Data for analysis >>
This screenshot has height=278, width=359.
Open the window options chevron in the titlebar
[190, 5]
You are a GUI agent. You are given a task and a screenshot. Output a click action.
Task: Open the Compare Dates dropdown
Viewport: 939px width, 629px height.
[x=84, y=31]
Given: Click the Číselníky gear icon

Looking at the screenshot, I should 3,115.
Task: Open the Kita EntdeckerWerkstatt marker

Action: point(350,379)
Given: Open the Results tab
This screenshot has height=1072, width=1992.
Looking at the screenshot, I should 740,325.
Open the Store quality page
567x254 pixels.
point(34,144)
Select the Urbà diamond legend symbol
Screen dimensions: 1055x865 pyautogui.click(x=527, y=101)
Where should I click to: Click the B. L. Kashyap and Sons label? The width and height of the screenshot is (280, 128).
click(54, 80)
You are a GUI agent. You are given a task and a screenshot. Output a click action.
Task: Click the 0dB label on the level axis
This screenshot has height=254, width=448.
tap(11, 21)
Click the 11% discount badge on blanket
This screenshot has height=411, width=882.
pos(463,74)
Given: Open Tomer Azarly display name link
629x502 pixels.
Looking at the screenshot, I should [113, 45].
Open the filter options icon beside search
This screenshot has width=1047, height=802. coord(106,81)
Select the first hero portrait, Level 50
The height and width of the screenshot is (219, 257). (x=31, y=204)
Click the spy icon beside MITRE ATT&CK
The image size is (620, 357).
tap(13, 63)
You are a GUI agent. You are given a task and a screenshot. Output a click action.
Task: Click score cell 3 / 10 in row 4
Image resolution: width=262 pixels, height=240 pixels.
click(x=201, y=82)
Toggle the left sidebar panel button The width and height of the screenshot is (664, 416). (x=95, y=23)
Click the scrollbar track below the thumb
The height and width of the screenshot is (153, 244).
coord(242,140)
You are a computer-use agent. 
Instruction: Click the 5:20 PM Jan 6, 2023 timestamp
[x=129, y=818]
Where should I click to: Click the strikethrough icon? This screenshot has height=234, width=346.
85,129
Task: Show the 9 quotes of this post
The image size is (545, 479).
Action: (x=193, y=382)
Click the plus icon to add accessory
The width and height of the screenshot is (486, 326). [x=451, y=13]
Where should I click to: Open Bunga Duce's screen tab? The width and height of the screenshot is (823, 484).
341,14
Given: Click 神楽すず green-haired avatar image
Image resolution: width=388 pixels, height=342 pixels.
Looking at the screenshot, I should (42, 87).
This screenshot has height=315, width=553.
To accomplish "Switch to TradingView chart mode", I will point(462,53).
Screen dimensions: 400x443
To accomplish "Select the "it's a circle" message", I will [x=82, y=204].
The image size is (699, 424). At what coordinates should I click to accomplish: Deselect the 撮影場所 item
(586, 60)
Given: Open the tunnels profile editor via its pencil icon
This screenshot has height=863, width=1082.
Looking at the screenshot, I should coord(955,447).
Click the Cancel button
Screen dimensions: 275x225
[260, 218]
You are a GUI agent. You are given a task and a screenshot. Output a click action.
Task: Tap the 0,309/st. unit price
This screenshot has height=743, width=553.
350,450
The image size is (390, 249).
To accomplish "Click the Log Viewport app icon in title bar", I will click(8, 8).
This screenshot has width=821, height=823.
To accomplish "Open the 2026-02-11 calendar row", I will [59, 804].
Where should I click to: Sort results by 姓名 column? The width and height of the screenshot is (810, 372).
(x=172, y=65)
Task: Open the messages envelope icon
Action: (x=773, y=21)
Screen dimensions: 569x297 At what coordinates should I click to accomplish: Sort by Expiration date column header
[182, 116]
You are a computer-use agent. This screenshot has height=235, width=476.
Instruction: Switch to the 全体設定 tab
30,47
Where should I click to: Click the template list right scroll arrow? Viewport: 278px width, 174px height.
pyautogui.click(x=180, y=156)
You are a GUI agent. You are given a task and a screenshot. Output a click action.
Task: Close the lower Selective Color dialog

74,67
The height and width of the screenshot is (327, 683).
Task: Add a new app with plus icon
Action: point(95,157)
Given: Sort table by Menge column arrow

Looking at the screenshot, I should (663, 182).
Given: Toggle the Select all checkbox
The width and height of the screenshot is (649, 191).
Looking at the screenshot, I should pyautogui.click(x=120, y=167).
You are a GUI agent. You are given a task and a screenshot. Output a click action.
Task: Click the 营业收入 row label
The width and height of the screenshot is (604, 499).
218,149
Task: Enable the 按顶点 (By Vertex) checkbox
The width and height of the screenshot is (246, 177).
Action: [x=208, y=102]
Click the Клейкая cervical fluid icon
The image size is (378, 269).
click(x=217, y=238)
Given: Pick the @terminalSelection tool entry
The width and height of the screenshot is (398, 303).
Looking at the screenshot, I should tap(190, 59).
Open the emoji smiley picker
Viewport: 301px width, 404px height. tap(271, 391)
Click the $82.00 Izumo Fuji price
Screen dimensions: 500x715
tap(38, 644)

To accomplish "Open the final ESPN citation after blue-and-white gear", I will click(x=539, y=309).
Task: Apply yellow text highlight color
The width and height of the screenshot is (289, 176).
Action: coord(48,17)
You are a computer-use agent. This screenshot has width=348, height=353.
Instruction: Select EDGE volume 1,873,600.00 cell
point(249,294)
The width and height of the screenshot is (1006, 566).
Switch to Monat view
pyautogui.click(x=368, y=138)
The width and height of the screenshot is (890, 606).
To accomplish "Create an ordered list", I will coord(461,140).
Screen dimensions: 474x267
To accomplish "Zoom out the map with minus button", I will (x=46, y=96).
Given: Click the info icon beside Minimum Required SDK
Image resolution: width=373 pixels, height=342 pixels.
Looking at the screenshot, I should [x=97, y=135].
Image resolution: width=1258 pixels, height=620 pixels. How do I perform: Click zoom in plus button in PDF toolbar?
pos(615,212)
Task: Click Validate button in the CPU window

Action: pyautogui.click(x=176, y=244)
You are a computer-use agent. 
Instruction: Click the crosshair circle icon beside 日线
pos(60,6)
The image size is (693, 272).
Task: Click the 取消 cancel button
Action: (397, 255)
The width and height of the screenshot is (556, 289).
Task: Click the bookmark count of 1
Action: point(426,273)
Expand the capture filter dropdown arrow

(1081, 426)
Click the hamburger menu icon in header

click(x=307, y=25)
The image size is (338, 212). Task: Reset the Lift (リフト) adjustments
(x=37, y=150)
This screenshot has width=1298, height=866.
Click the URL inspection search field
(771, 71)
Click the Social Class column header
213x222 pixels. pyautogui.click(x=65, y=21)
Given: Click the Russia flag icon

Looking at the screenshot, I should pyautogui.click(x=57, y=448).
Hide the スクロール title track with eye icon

What needs to be done >>
Output the whole listing exactly, leaving nothing out.

Response to this task >>
This screenshot has height=278, width=359.
Open the window options chevron in the titlebar
[190, 5]
You are a GUI agent. You are given a task and a screenshot. Output a click action.
Task: Open the Compare Dates dropdown
Viewport: 939px width, 629px height.
[x=84, y=31]
Given: Click the Číselníky gear icon

Looking at the screenshot, I should 3,115.
Task: Open the Kita EntdeckerWerkstatt marker

Action: point(350,379)
Given: Open the Results tab
This screenshot has height=1072, width=1992.
Looking at the screenshot, I should 740,325.
Open the Store quality page
567x254 pixels.
point(34,144)
Select the Urbà diamond legend symbol
Screen dimensions: 1055x865 pyautogui.click(x=527, y=101)
Where should I click to: Click the B. L. Kashyap and Sons label? The width and height of the screenshot is (280, 128).
click(54, 80)
You are a GUI agent. You are given a task and a screenshot. Output a click action.
Task: Click the 0dB label on the level axis
This screenshot has height=254, width=448.
tap(11, 21)
Click the 11% discount badge on blanket
This screenshot has height=411, width=882.
pos(463,74)
Given: Open Tomer Azarly display name link
629x502 pixels.
Looking at the screenshot, I should [113, 45].
Open the filter options icon beside search
This screenshot has width=1047, height=802. coord(106,81)
Select the first hero portrait, Level 50
The height and width of the screenshot is (219, 257). (x=31, y=204)
Click the spy icon beside MITRE ATT&CK
The image size is (620, 357).
tap(13, 63)
You are a GUI agent. You are given a task and a screenshot. Output a click action.
Task: Click score cell 3 / 10 in row 4
Image resolution: width=262 pixels, height=240 pixels.
click(x=201, y=82)
Toggle the left sidebar panel button The width and height of the screenshot is (664, 416). (x=95, y=23)
Click the scrollbar track below the thumb
The height and width of the screenshot is (153, 244).
coord(242,140)
You are a computer-use agent. 
Instruction: Click the 5:20 PM Jan 6, 2023 timestamp
[x=129, y=818]
Where should I click to: Click the strikethrough icon? This screenshot has height=234, width=346.
85,129
Task: Show the 9 quotes of this post
The image size is (545, 479).
Action: (x=193, y=382)
Click the plus icon to add accessory
The width and height of the screenshot is (486, 326). [x=451, y=13]
Where should I click to: Open Bunga Duce's screen tab? The width and height of the screenshot is (823, 484).
341,14
Given: Click 神楽すず green-haired avatar image
Image resolution: width=388 pixels, height=342 pixels.
Looking at the screenshot, I should (42, 87).
This screenshot has height=315, width=553.
To accomplish "Switch to TradingView chart mode", I will point(462,53).
Screen dimensions: 400x443
To accomplish "Select the "it's a circle" message", I will [x=82, y=204].
The image size is (699, 424). At what coordinates should I click to accomplish: Deselect the 撮影場所 item
(586, 60)
Given: Open the tunnels profile editor via its pencil icon
This screenshot has height=863, width=1082.
Looking at the screenshot, I should coord(955,447).
Click the Cancel button
Screen dimensions: 275x225
[260, 218]
You are a GUI agent. You are given a task and a screenshot. Output a click action.
Task: Tap the 0,309/st. unit price
This screenshot has height=743, width=553.
350,450
The image size is (390, 249).
To accomplish "Click the Log Viewport app icon in title bar", I will click(8, 8).
This screenshot has width=821, height=823.
To accomplish "Open the 2026-02-11 calendar row", I will [59, 804].
Where should I click to: Sort results by 姓名 column? The width and height of the screenshot is (810, 372).
(x=172, y=65)
Task: Open the messages envelope icon
Action: (x=773, y=21)
Screen dimensions: 569x297 At what coordinates should I click to accomplish: Sort by Expiration date column header
[182, 116]
You are a computer-use agent. This screenshot has height=235, width=476.
Instruction: Switch to the 全体設定 tab
30,47
Where should I click to: Click the template list right scroll arrow? Viewport: 278px width, 174px height.
pyautogui.click(x=180, y=156)
You are a GUI agent. You are given a task and a screenshot. Output a click action.
Task: Close the lower Selective Color dialog

74,67
The height and width of the screenshot is (327, 683).
Task: Add a new app with plus icon
Action: point(95,157)
Given: Sort table by Menge column arrow

Looking at the screenshot, I should (663, 182).
Given: Toggle the Select all checkbox
The width and height of the screenshot is (649, 191).
Looking at the screenshot, I should pyautogui.click(x=120, y=167).
You are a GUI agent. You are given a task and a screenshot. Output a click action.
Task: Click the 营业收入 row label
The width and height of the screenshot is (604, 499).
218,149
Task: Enable the 按顶点 (By Vertex) checkbox
The width and height of the screenshot is (246, 177).
Action: [x=208, y=102]
Click the Клейкая cervical fluid icon
The image size is (378, 269).
click(x=217, y=238)
Given: Pick the @terminalSelection tool entry
The width and height of the screenshot is (398, 303).
Looking at the screenshot, I should tap(190, 59).
Open the emoji smiley picker
Viewport: 301px width, 404px height. tap(271, 391)
Click the $82.00 Izumo Fuji price
Screen dimensions: 500x715
tap(38, 644)

To accomplish "Open the final ESPN citation after blue-and-white gear", I will click(x=539, y=309).
Task: Apply yellow text highlight color
The width and height of the screenshot is (289, 176).
Action: coord(48,17)
You are a computer-use agent. This screenshot has width=348, height=353.
Instruction: Select EDGE volume 1,873,600.00 cell
point(249,294)
The width and height of the screenshot is (1006, 566).
Switch to Monat view
pyautogui.click(x=368, y=138)
The width and height of the screenshot is (890, 606).
To accomplish "Create an ordered list", I will coord(461,140).
Screen dimensions: 474x267
To accomplish "Zoom out the map with minus button", I will (x=46, y=96).
Given: Click the info icon beside Minimum Required SDK
Image resolution: width=373 pixels, height=342 pixels.
Looking at the screenshot, I should [x=97, y=135].
Image resolution: width=1258 pixels, height=620 pixels. How do I perform: Click zoom in plus button in PDF toolbar?
pos(615,212)
Task: Click Validate button in the CPU window

Action: pyautogui.click(x=176, y=244)
You are a computer-use agent. 
Instruction: Click the crosshair circle icon beside 日线
pos(60,6)
The image size is (693, 272).
Task: Click the 取消 cancel button
Action: (397, 255)
The width and height of the screenshot is (556, 289).
Task: Click the bookmark count of 1
Action: point(426,273)
Expand the capture filter dropdown arrow

(1081, 426)
Click the hamburger menu icon in header

click(x=307, y=25)
The image size is (338, 212). Task: Reset the Lift (リフト) adjustments
(x=37, y=150)
This screenshot has width=1298, height=866.
Click the URL inspection search field
(771, 71)
Click the Social Class column header
213x222 pixels. pyautogui.click(x=65, y=21)
Given: Click the Russia flag icon

Looking at the screenshot, I should pyautogui.click(x=57, y=448).
Hide the スクロール title track with eye icon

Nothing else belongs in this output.